(Available records Opens)
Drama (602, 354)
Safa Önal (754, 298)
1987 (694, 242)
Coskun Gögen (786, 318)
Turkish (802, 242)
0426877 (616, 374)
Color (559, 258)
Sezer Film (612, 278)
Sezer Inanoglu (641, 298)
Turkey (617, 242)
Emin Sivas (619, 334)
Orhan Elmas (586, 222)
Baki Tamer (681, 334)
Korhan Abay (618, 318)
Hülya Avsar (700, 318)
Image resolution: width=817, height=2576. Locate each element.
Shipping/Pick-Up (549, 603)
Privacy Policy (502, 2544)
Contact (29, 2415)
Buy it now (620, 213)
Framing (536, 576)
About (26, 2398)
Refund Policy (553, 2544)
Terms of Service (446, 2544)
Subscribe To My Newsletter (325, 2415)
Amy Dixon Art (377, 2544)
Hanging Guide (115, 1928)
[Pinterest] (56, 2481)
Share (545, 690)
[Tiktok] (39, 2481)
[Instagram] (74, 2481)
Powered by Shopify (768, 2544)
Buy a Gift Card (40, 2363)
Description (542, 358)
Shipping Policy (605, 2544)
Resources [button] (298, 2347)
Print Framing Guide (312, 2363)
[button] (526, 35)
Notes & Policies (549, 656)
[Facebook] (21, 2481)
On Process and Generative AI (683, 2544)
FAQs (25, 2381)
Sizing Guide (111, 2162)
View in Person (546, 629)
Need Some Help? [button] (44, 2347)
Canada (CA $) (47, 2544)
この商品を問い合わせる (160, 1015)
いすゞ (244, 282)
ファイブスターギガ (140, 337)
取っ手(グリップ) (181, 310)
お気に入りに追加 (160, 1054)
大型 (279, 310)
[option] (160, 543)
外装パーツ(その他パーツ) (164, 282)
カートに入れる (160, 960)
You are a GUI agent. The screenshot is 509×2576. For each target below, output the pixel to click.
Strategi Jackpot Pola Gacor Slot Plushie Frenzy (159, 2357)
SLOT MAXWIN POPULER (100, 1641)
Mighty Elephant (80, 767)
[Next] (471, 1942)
(Available records Closes)
Provide only the number of lines in the listing above that contain "each".

[Answer to this task]
2